Ia pun menyebutkan empat alasan yang membuat penerapan sistem zonasi ini masih dinilai prematur. Salah satunya adalah kualitas guru yang masih di bawah standar yang diinginkan. Karena itulah masih menjamur fenomena "schooling without learning" di Indonesia.
"Problem utamanya adalah kondisi guru saat ini yang sudah terlanjur berada di bawah standar mutu," katanya. "Dan kondisi ini cukup mewabah secara nasional sehingga kebijakan zonasi ini tidak akan banyak membantu meningkatkan mutu pendidikan nasional."

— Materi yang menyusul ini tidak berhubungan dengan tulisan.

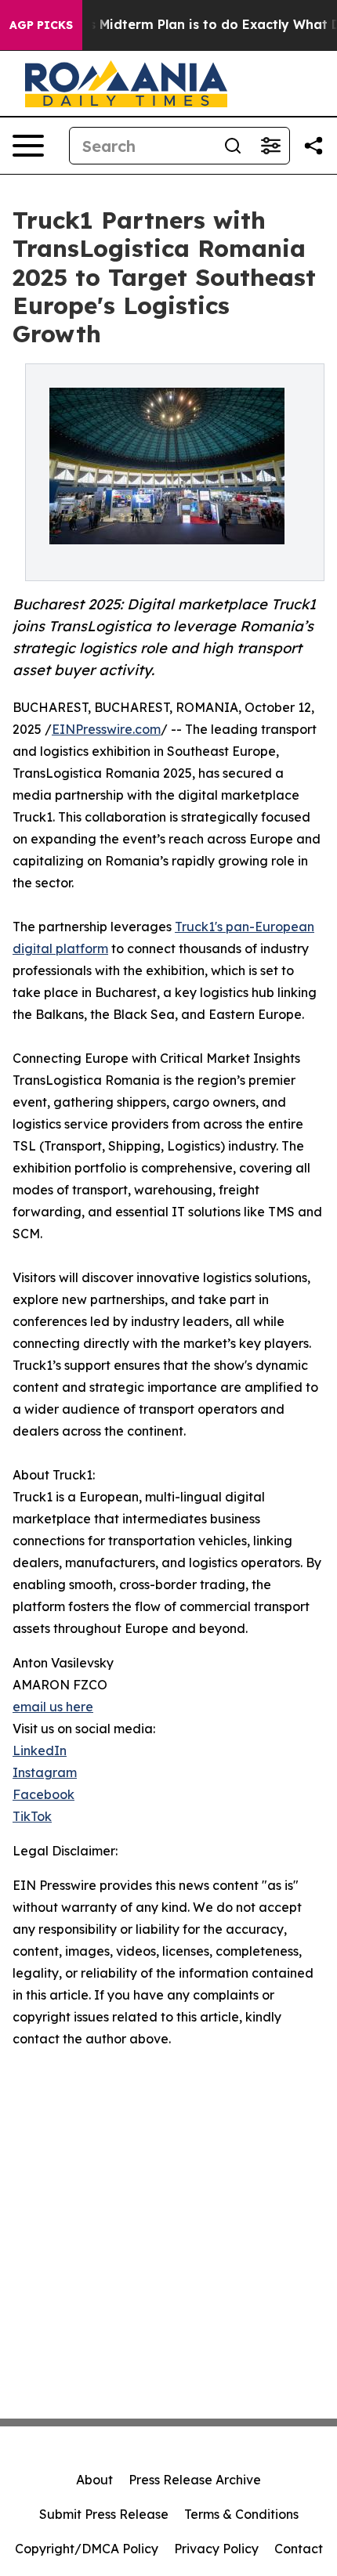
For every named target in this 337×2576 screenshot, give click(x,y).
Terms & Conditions (241, 2514)
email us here (53, 1706)
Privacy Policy (216, 2548)
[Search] (233, 146)
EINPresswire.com (106, 729)
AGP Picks (41, 25)
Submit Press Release (103, 2514)
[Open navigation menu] (28, 145)
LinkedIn (40, 1750)
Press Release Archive (195, 2479)
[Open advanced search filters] (270, 146)
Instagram (45, 1772)
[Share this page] (313, 145)
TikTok (32, 1816)
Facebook (43, 1794)
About (94, 2479)
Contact (298, 2548)
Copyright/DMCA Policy (86, 2548)
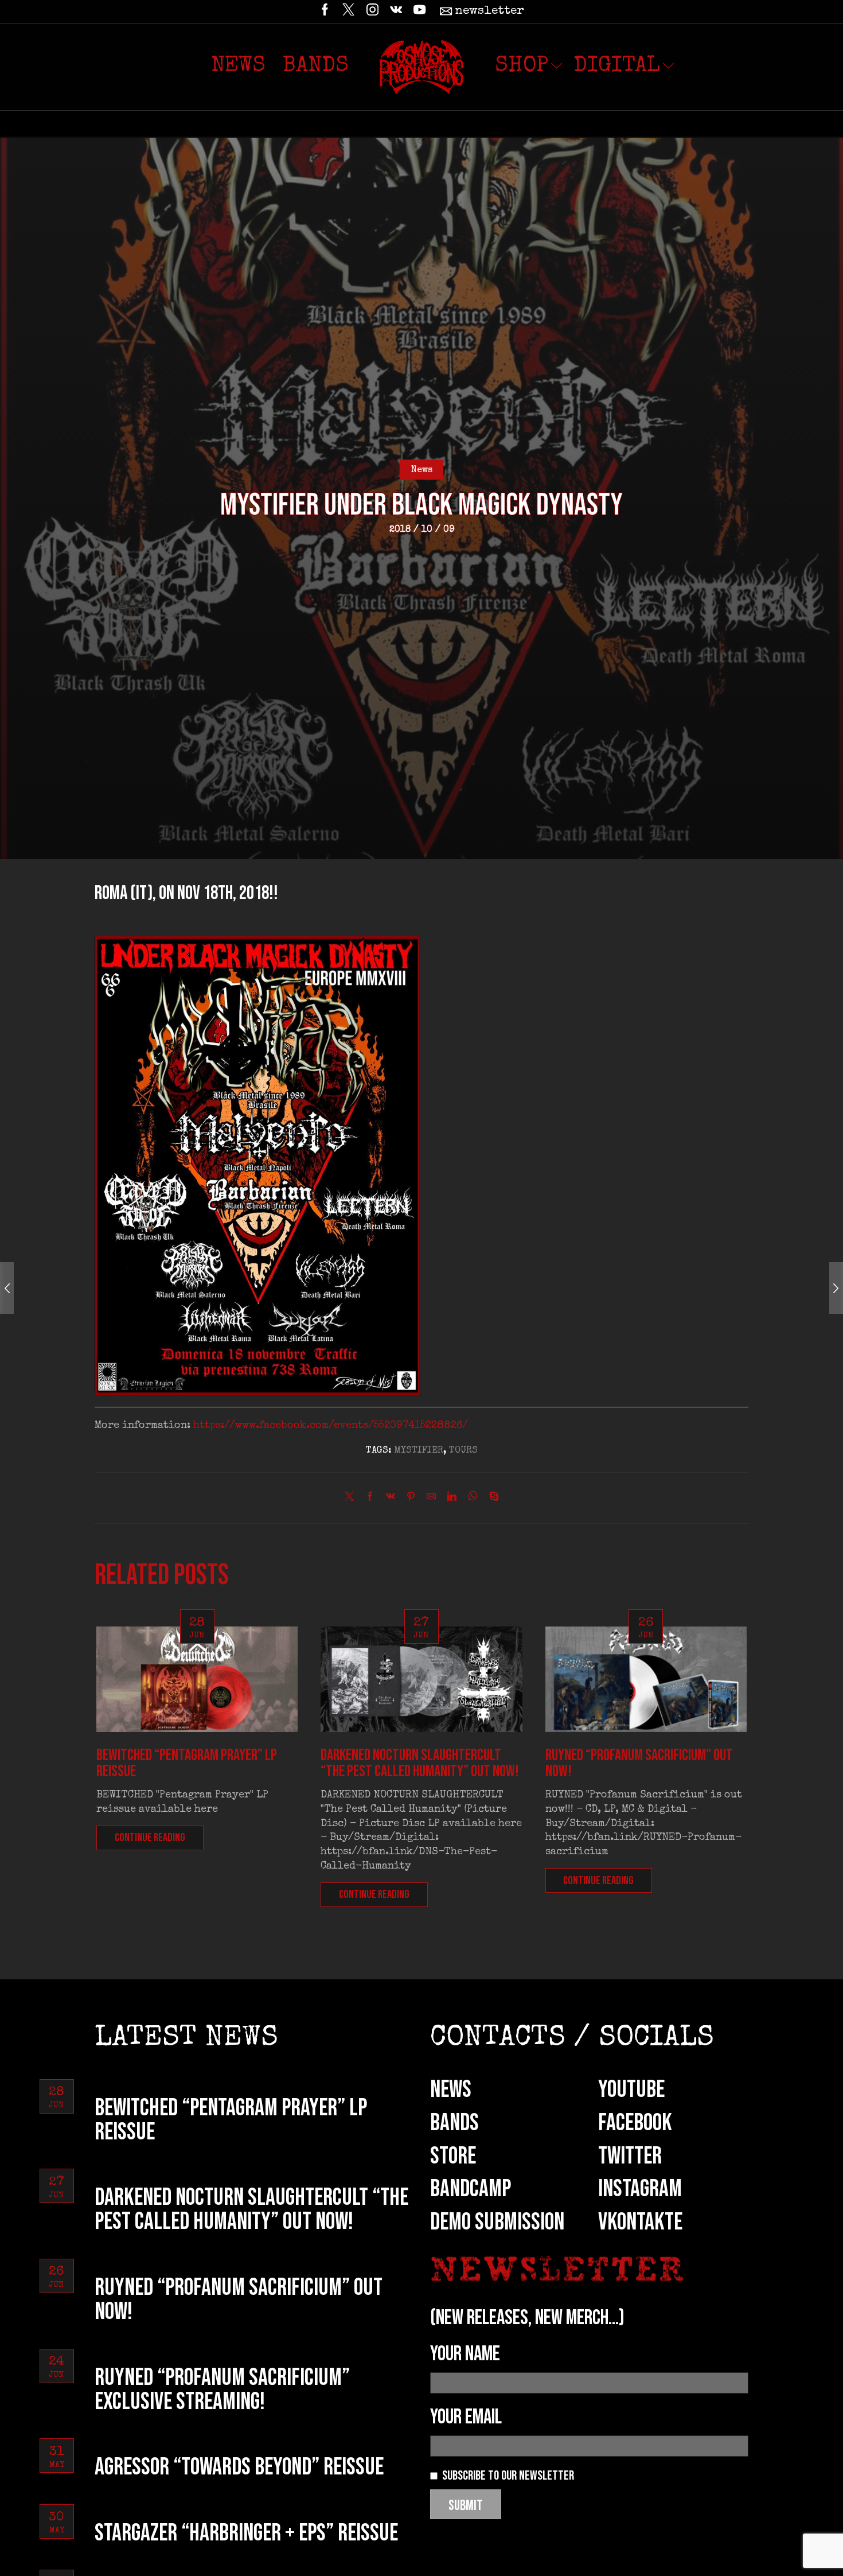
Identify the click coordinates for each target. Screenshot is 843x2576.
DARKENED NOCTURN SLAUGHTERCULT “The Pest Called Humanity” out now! (420, 1763)
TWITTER (630, 2156)
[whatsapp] (472, 1498)
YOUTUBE (631, 2089)
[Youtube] (419, 11)
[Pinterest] (411, 1498)
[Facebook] (325, 11)
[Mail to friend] (431, 1498)
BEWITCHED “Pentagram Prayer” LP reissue (186, 1763)
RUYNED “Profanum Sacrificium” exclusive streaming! (222, 2390)
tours (463, 1451)
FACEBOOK (635, 2123)
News (238, 66)
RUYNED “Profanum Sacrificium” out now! (639, 1763)
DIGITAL (616, 66)
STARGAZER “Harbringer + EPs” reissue (246, 2533)
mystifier (418, 1451)
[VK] (396, 11)
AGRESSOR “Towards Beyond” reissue (239, 2467)
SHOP (521, 66)
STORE (453, 2156)
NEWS (450, 2089)
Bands (316, 66)
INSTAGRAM (640, 2189)
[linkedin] (452, 1498)
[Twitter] (348, 11)
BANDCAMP (470, 2189)
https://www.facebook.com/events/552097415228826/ (330, 1426)
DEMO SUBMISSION (497, 2222)
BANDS (454, 2123)
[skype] (491, 1498)
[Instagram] (372, 11)
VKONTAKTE (640, 2222)
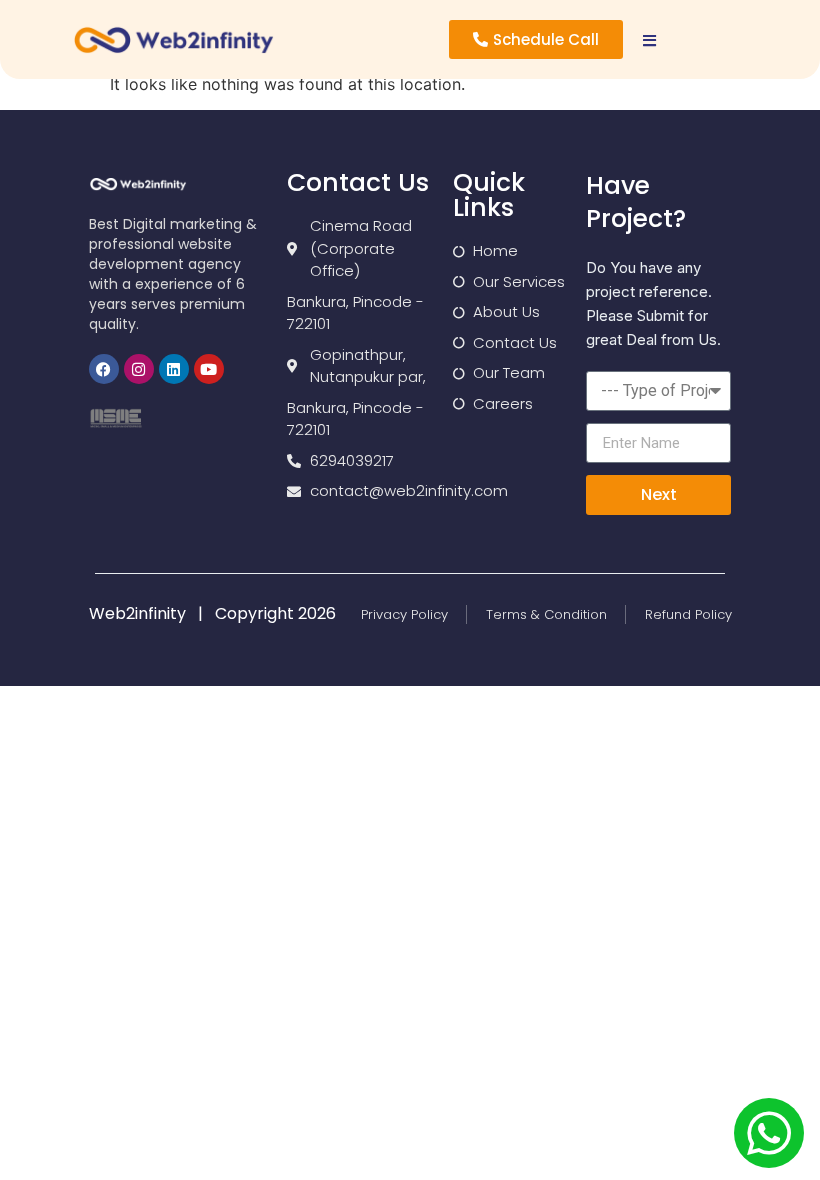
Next (659, 494)
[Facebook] (104, 369)
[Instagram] (139, 369)
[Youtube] (209, 369)
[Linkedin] (174, 369)
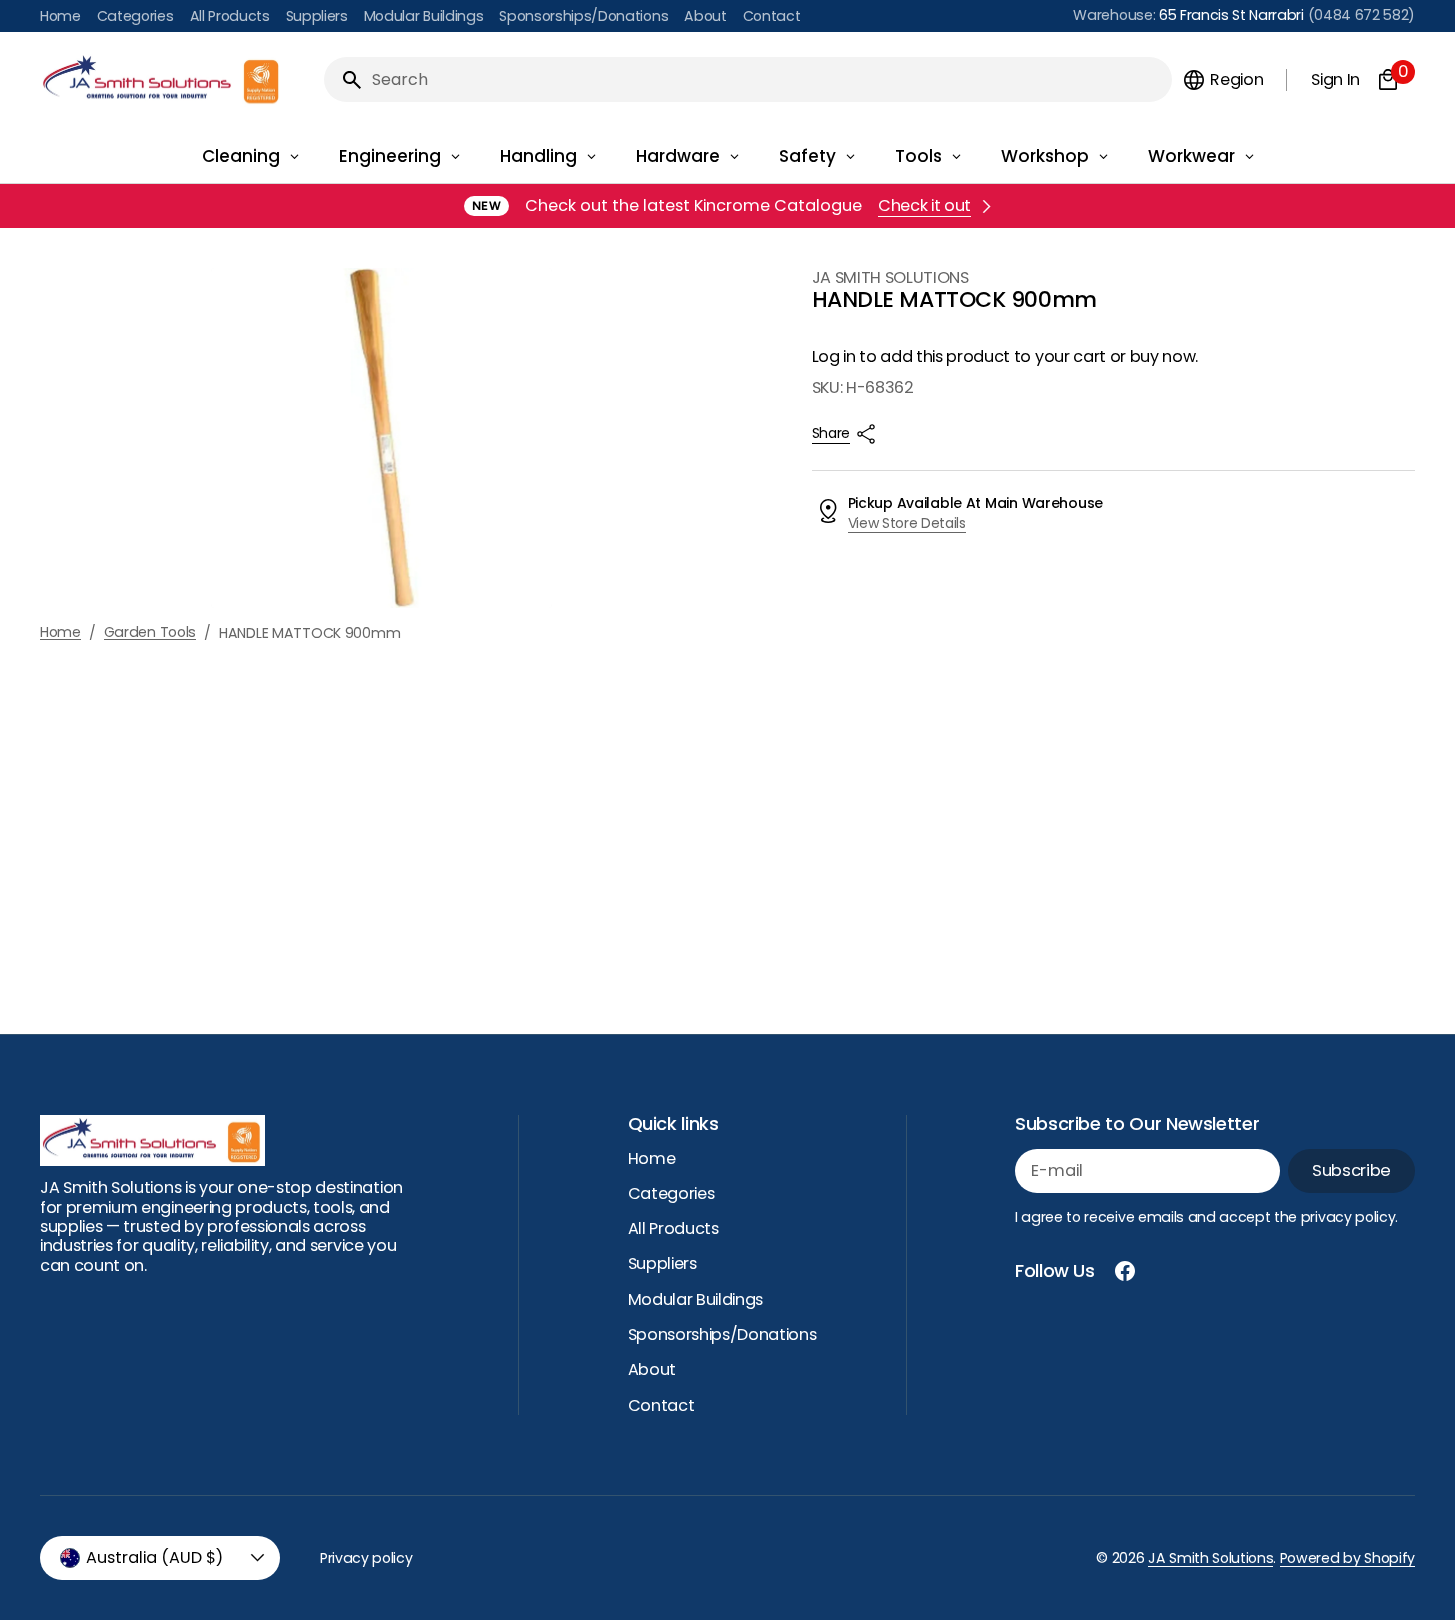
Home (60, 632)
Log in (834, 356)
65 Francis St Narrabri (1231, 15)
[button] (1222, 80)
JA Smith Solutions (1210, 1558)
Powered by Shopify (1347, 1558)
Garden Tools (150, 632)
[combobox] (768, 79)
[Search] (344, 80)
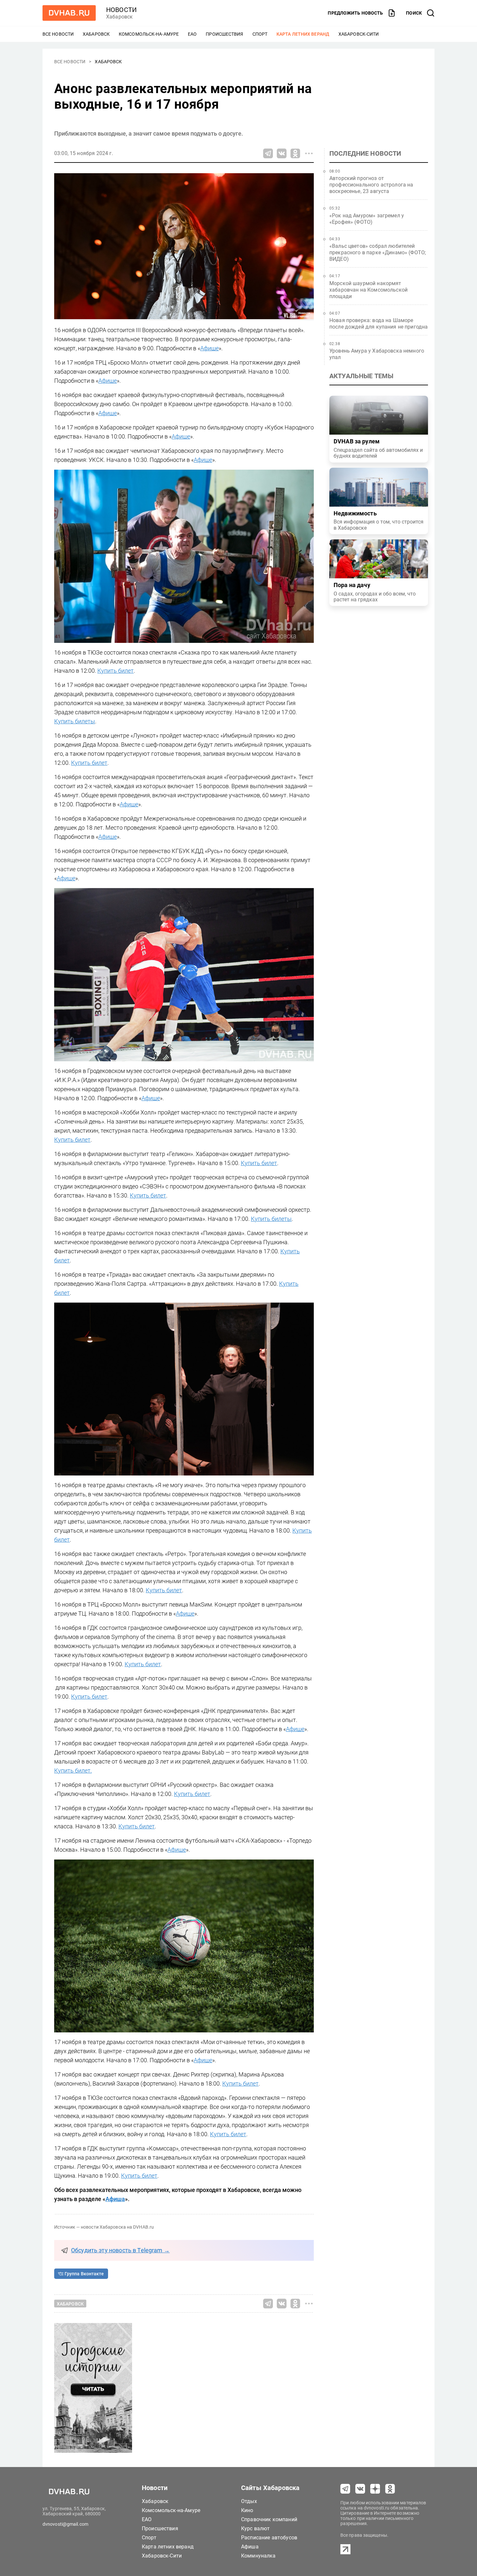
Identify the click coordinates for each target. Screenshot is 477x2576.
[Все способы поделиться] (309, 153)
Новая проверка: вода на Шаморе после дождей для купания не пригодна (378, 323)
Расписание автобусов (269, 2537)
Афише (209, 348)
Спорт (260, 34)
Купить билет (115, 670)
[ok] (390, 2489)
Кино (247, 2510)
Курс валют (255, 2528)
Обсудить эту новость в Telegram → (120, 2250)
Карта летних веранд (302, 34)
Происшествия (224, 34)
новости (121, 10)
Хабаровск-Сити (358, 34)
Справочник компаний (269, 2519)
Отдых (249, 2501)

Alasan kedua adalah rasio guru dan siswa yang masih kurang seimbang. Oleh karenanya peserta didik disebut masih tidak mendapatkan pelajaran dari aktivitas sekolah tersebut.
"Guru yang bermutu tidak seimbang dengan banyak murid yang hendak belajar di kelas," tuturnya. "Banyaknya lembaga-lembaga bimbingan belajar menandakan bahwa berapa minim guru yang mengajar dengan baik, sekaligus menandakan betapa banyak murid belajar tetapi tidak mengerti terhadap apa yang diajarkan guru pada si murid."
Program sertifikasi guru yang tidak berkelanjutan juga ditudingnya sebagai alasan. Walaupun premis program tersebut menjanjikan, namun tidak adanya evaluasi dan tantangan untuk meningkatkan prestasi pasca sertifikasi membuat makna program tidak terimplementasi dengan baik.
Ia pun menyoroti oknum-oknum pengajar yang hanya mengikuti proses sertifikasi demi mengejar kesejahteraan. Pasalnya guru dengan sertifikasi dapat menikmati gaji yang lebih tinggi.
Dan alasan terakhirnya adalah kebijakan zonasi ini tidak diimbangi dengan kebijakan-kebijakan lain. Ia pun kembali menekankan pentingnya meningkatkan mutu guru serta adanya sistem evaluasi yang benar untuk meningkatkan mutu pendidikan secara nasional.
"Cara terbaik untuk meningkatkan mutu pendidikan nasional ya tingkatkan mutu guru," pungkasnya. "Karena itu kebijakan sertifikasi guru harus dievaluasi, disesuaikan kembali dengan target semula, yaitu meningkatkan mutu guru dan mengadakan sistem evaluasi secara nasional dengan benar."